EXERCISE PROMPT ▸
Nothing but the lines holding the string "count" should appear in the answer. Copy them from the entries.

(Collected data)
▽
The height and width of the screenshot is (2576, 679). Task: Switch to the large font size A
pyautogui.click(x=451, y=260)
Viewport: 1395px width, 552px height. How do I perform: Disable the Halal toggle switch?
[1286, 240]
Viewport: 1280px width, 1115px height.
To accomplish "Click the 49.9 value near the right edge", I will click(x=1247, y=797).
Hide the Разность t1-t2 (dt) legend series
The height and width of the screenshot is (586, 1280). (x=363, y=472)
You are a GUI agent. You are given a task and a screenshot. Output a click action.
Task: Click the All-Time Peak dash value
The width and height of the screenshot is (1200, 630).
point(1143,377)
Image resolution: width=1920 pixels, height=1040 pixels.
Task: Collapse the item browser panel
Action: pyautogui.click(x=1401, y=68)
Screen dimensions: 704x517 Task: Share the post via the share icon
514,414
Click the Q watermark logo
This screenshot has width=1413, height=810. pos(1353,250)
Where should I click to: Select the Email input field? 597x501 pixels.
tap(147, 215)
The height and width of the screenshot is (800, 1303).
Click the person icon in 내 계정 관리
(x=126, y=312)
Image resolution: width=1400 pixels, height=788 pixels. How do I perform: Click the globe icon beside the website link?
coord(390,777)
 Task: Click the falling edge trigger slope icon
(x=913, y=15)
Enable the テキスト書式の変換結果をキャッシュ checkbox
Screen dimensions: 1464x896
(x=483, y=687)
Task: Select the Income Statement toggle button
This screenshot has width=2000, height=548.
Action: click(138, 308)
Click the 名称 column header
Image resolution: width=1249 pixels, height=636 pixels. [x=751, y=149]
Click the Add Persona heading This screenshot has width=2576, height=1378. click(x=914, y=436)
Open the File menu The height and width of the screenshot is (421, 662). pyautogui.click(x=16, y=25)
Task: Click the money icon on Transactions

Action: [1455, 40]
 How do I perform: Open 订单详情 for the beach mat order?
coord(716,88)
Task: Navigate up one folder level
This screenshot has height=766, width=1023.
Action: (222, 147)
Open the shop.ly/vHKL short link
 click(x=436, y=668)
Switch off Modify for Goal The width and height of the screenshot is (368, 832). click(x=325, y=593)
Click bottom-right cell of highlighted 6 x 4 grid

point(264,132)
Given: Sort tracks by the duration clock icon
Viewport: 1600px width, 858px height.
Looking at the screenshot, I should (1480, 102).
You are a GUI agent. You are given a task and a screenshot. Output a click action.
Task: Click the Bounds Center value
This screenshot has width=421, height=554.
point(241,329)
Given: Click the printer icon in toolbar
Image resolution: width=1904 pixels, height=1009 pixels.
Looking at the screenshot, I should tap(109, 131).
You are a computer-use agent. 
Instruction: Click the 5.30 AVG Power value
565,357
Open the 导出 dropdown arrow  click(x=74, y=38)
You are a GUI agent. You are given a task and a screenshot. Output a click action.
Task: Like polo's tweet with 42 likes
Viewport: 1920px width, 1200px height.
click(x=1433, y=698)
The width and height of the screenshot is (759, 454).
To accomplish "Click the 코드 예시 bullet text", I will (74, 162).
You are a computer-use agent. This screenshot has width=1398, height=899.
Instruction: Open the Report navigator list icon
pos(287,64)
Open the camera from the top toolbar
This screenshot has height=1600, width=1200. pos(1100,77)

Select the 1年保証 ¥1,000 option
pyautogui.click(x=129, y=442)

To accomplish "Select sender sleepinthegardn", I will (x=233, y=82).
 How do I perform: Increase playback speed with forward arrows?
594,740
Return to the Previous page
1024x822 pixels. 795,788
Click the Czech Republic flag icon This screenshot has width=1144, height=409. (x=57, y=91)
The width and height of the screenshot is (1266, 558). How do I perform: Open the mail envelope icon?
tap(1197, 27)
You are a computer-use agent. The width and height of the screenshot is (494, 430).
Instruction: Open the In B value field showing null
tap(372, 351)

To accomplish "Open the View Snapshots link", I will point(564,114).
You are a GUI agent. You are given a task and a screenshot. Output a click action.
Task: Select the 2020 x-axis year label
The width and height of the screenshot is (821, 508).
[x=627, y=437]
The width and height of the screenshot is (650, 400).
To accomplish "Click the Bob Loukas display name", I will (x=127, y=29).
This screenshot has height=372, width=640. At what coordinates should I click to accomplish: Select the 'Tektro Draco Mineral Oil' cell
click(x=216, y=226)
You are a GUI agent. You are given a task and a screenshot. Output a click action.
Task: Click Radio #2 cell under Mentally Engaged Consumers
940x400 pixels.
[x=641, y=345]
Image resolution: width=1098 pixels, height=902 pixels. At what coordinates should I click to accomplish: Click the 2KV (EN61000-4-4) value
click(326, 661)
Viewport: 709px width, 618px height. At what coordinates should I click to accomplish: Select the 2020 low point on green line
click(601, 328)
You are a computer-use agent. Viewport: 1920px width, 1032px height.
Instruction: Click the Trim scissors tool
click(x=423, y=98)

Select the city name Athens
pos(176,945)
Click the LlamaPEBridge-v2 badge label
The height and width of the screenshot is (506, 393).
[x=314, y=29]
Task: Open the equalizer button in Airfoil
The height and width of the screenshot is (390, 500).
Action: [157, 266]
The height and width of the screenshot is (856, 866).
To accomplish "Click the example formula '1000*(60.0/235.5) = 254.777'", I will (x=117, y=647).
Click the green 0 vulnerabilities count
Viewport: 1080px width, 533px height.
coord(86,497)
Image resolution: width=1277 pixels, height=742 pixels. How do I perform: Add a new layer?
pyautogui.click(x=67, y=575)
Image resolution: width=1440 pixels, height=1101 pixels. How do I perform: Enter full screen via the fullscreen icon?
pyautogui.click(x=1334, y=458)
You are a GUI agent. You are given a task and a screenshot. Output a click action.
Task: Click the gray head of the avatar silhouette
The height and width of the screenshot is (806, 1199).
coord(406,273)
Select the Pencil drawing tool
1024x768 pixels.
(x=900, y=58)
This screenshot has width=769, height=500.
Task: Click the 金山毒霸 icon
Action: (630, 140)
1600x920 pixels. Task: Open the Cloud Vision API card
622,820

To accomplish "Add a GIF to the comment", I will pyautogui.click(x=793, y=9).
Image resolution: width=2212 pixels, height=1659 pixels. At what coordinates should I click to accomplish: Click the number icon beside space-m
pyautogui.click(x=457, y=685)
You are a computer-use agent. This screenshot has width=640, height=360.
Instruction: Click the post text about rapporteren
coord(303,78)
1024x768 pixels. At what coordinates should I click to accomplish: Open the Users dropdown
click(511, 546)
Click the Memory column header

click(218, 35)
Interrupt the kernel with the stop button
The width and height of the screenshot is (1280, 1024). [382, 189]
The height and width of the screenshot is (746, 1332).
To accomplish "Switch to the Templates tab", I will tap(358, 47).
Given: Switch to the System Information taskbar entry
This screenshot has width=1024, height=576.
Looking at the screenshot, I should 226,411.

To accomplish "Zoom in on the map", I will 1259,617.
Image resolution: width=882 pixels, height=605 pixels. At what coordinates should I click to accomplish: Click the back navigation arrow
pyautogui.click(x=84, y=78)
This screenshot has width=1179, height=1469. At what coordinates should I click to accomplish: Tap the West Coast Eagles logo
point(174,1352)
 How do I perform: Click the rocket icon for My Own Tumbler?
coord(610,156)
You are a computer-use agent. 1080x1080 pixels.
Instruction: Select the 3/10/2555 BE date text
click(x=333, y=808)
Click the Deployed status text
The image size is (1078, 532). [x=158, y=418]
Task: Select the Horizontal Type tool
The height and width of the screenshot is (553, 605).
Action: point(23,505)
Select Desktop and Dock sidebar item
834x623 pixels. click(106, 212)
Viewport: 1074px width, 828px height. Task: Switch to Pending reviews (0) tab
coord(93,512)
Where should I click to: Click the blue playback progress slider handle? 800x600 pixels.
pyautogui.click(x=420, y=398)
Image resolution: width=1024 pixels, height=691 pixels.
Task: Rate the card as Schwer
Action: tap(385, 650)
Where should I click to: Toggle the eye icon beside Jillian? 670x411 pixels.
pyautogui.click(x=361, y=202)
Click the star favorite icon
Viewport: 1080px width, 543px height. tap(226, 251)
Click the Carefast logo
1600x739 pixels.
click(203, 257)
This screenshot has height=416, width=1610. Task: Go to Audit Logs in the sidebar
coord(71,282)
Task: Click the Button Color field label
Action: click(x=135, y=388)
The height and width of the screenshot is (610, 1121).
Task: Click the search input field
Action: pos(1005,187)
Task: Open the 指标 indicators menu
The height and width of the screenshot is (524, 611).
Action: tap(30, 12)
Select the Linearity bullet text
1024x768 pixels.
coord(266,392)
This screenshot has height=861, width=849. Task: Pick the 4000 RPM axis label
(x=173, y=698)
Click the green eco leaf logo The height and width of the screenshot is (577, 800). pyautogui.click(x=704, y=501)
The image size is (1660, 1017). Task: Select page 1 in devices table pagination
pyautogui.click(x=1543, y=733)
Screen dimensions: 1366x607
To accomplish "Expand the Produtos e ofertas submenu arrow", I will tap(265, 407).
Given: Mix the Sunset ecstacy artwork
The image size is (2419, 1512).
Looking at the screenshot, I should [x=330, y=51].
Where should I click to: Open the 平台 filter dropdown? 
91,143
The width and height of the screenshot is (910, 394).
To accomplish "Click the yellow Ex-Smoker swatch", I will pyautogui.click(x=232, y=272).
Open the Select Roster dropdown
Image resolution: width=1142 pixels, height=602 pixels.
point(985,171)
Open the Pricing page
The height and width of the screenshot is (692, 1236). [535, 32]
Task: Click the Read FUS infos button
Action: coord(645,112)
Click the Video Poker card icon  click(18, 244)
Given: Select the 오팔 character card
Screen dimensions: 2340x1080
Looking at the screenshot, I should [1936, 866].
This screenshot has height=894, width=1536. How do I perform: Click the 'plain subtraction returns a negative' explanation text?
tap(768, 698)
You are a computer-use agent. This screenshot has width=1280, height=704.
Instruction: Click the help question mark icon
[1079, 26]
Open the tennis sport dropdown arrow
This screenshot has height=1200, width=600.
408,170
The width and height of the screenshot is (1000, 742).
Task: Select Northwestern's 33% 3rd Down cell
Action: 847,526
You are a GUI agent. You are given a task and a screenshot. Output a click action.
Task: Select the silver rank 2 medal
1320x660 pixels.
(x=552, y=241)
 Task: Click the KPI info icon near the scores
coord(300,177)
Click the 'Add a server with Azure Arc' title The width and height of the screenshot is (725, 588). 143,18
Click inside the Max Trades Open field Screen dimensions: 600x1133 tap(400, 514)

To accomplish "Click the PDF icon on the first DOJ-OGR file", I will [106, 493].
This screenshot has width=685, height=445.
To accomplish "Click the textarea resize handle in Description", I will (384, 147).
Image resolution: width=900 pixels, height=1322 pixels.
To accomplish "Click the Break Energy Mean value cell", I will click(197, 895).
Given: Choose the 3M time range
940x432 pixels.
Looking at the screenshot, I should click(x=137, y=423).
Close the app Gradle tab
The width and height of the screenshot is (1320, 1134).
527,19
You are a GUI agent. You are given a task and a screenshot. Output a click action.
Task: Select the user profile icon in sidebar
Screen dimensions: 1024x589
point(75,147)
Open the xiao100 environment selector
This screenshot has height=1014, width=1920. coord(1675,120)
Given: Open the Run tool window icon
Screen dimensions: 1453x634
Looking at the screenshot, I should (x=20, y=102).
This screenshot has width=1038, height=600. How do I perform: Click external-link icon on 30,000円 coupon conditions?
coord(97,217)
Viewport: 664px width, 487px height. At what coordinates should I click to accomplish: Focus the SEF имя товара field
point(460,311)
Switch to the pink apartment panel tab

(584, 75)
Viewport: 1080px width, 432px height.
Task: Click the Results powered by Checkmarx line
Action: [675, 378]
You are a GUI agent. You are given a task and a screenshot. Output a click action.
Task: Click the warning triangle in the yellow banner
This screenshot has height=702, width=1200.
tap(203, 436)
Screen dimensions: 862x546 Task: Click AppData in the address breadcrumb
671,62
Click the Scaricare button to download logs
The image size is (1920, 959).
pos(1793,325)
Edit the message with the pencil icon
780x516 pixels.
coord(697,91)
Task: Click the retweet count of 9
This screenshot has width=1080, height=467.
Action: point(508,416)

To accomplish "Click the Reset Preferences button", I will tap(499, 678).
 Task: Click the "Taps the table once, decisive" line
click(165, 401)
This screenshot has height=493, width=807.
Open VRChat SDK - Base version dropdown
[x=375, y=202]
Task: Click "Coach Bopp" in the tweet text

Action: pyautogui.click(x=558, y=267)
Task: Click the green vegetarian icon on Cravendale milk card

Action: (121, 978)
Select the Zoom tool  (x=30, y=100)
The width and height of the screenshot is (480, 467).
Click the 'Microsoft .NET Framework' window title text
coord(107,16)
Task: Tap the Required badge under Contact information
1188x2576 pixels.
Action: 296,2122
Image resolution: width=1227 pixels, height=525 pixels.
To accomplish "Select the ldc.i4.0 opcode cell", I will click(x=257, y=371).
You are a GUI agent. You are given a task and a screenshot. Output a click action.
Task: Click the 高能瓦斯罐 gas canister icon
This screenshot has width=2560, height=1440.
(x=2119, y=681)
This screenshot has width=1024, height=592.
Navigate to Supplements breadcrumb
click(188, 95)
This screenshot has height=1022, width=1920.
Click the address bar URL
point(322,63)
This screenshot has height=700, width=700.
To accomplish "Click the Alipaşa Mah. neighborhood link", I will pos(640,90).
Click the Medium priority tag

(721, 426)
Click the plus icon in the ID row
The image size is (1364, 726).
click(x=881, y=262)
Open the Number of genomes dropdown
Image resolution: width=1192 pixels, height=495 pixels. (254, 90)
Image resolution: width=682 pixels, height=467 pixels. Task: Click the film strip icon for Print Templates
△
YOUR SOLUTION ▸
Click the green 0 vulnerabilities count
Task: Click the retweet count of 9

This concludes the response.